* _Exercise_: Output the data as it stands. Each line must match exactly.

Stored data section start

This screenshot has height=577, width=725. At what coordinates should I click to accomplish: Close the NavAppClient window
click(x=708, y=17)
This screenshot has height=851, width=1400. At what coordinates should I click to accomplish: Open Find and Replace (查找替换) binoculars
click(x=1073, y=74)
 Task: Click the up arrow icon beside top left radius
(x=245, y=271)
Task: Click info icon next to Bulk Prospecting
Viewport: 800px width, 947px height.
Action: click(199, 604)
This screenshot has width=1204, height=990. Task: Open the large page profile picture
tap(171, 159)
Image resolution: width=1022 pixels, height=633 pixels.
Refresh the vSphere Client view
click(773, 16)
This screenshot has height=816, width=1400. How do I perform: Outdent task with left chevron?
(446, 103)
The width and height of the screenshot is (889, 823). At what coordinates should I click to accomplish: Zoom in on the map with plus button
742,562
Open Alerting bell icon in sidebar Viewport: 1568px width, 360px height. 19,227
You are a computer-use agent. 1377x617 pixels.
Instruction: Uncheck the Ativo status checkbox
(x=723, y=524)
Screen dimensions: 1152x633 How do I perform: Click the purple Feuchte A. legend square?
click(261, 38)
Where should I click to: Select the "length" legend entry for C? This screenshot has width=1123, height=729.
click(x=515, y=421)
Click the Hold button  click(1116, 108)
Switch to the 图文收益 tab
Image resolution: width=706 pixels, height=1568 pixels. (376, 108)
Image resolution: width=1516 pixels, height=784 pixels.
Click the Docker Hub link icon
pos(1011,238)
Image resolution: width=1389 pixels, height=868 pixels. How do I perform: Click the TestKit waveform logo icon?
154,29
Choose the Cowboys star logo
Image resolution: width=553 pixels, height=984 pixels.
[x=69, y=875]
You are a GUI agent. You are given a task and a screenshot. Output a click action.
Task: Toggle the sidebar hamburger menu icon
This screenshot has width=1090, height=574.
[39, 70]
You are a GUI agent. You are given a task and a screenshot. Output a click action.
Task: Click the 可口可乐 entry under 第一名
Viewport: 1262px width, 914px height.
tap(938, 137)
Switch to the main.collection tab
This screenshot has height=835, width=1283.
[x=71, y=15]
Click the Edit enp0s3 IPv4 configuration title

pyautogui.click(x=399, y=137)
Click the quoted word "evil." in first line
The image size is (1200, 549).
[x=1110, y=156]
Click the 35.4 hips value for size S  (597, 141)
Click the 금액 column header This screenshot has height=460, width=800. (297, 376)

Stored data section end

* _Reply_:
This screenshot has height=577, width=725. At what coordinates should I click to accomplish: Close the NavAppClient window
click(x=708, y=17)
This screenshot has height=851, width=1400. At what coordinates should I click to accomplish: Open Find and Replace (查找替换) binoculars
click(x=1073, y=74)
 Task: Click the up arrow icon beside top left radius
(x=245, y=271)
Task: Click info icon next to Bulk Prospecting
Viewport: 800px width, 947px height.
Action: click(199, 604)
This screenshot has width=1204, height=990. Task: Open the large page profile picture
tap(171, 159)
Image resolution: width=1022 pixels, height=633 pixels.
Refresh the vSphere Client view
click(773, 16)
This screenshot has height=816, width=1400. How do I perform: Outdent task with left chevron?
(446, 103)
The width and height of the screenshot is (889, 823). At what coordinates should I click to accomplish: Zoom in on the map with plus button
742,562
Open Alerting bell icon in sidebar Viewport: 1568px width, 360px height. 19,227
You are a computer-use agent. 1377x617 pixels.
Instruction: Uncheck the Ativo status checkbox
(x=723, y=524)
Screen dimensions: 1152x633 How do I perform: Click the purple Feuchte A. legend square?
click(261, 38)
Where should I click to: Select the "length" legend entry for C? This screenshot has width=1123, height=729.
click(x=515, y=421)
Click the Hold button  click(1116, 108)
Switch to the 图文收益 tab
Image resolution: width=706 pixels, height=1568 pixels. (376, 108)
Image resolution: width=1516 pixels, height=784 pixels.
Click the Docker Hub link icon
pos(1011,238)
Image resolution: width=1389 pixels, height=868 pixels. How do I perform: Click the TestKit waveform logo icon?
154,29
Choose the Cowboys star logo
Image resolution: width=553 pixels, height=984 pixels.
[x=69, y=875]
You are a GUI agent. You are given a task and a screenshot. Output a click action.
Task: Toggle the sidebar hamburger menu icon
This screenshot has width=1090, height=574.
[39, 70]
You are a GUI agent. You are given a task and a screenshot. Output a click action.
Task: Click the 可口可乐 entry under 第一名
Viewport: 1262px width, 914px height.
tap(938, 137)
Switch to the main.collection tab
This screenshot has height=835, width=1283.
[x=71, y=15]
Click the Edit enp0s3 IPv4 configuration title

pyautogui.click(x=399, y=137)
Click the quoted word "evil." in first line
The image size is (1200, 549).
[x=1110, y=156]
Click the 35.4 hips value for size S  (597, 141)
Click the 금액 column header This screenshot has height=460, width=800. (297, 376)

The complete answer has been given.